◆ Written request: Reproduce the items below, switching every occurrence of "Instruction" to "Command" and leaving all other text unchanged.

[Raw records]

* Start *

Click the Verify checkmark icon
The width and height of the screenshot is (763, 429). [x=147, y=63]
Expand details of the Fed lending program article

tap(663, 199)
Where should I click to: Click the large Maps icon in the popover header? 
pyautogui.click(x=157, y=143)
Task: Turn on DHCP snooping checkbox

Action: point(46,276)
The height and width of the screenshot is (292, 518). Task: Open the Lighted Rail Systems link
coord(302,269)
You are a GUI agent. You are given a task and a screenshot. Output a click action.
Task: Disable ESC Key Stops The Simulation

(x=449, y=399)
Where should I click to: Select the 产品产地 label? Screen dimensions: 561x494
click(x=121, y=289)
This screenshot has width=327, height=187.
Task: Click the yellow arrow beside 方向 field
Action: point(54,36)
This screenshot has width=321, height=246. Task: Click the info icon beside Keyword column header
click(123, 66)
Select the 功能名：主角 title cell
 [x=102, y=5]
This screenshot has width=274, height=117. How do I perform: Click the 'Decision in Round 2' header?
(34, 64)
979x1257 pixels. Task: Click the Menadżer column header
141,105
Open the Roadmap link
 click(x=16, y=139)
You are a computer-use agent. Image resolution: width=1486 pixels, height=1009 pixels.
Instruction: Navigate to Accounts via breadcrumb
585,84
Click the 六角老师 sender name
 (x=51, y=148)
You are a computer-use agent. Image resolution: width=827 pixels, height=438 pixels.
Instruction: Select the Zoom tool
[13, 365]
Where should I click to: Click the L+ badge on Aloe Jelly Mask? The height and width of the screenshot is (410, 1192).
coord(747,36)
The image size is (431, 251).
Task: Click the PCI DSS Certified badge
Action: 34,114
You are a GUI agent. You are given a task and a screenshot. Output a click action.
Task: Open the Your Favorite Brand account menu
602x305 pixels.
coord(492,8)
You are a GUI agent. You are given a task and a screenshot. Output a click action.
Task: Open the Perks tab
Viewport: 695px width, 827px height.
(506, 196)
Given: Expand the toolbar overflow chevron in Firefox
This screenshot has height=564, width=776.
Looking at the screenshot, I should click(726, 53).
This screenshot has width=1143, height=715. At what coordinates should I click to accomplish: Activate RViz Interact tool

* End *

◆ Answer for the task:
Click the Verify checkmark icon
The width and height of the screenshot is (763, 429). [x=147, y=63]
Expand details of the Fed lending program article

tap(663, 199)
Where should I click to: Click the large Maps icon in the popover header? 
pyautogui.click(x=157, y=143)
Task: Turn on DHCP snooping checkbox

Action: point(46,276)
The height and width of the screenshot is (292, 518). Task: Open the Lighted Rail Systems link
coord(302,269)
You are a GUI agent. You are given a task and a screenshot. Output a click action.
Task: Disable ESC Key Stops The Simulation

(x=449, y=399)
Where should I click to: Select the 产品产地 label? Screen dimensions: 561x494
click(x=121, y=289)
This screenshot has width=327, height=187.
Task: Click the yellow arrow beside 方向 field
Action: point(54,36)
This screenshot has width=321, height=246. Task: Click the info icon beside Keyword column header
click(123, 66)
Select the 功能名：主角 title cell
 [x=102, y=5]
This screenshot has width=274, height=117. How do I perform: Click the 'Decision in Round 2' header?
(34, 64)
979x1257 pixels. Task: Click the Menadżer column header
141,105
Open the Roadmap link
 click(x=16, y=139)
You are a computer-use agent. Image resolution: width=1486 pixels, height=1009 pixels.
Command: Navigate to Accounts via breadcrumb
585,84
Click the 六角老师 sender name
 (x=51, y=148)
You are a computer-use agent. Image resolution: width=827 pixels, height=438 pixels.
Command: Select the Zoom tool
[13, 365]
Where should I click to: Click the L+ badge on Aloe Jelly Mask? The height and width of the screenshot is (410, 1192).
coord(747,36)
The image size is (431, 251).
Task: Click the PCI DSS Certified badge
Action: 34,114
You are a GUI agent. You are given a task and a screenshot. Output a click action.
Task: Open the Your Favorite Brand account menu
602x305 pixels.
coord(492,8)
You are a GUI agent. You are given a task and a screenshot. Output a click action.
Task: Open the Perks tab
Viewport: 695px width, 827px height.
(506, 196)
Given: Expand the toolbar overflow chevron in Firefox
This screenshot has height=564, width=776.
Looking at the screenshot, I should click(726, 53).
This screenshot has width=1143, height=715. At what coordinates should I click to accomplish: Activate RViz Interact tool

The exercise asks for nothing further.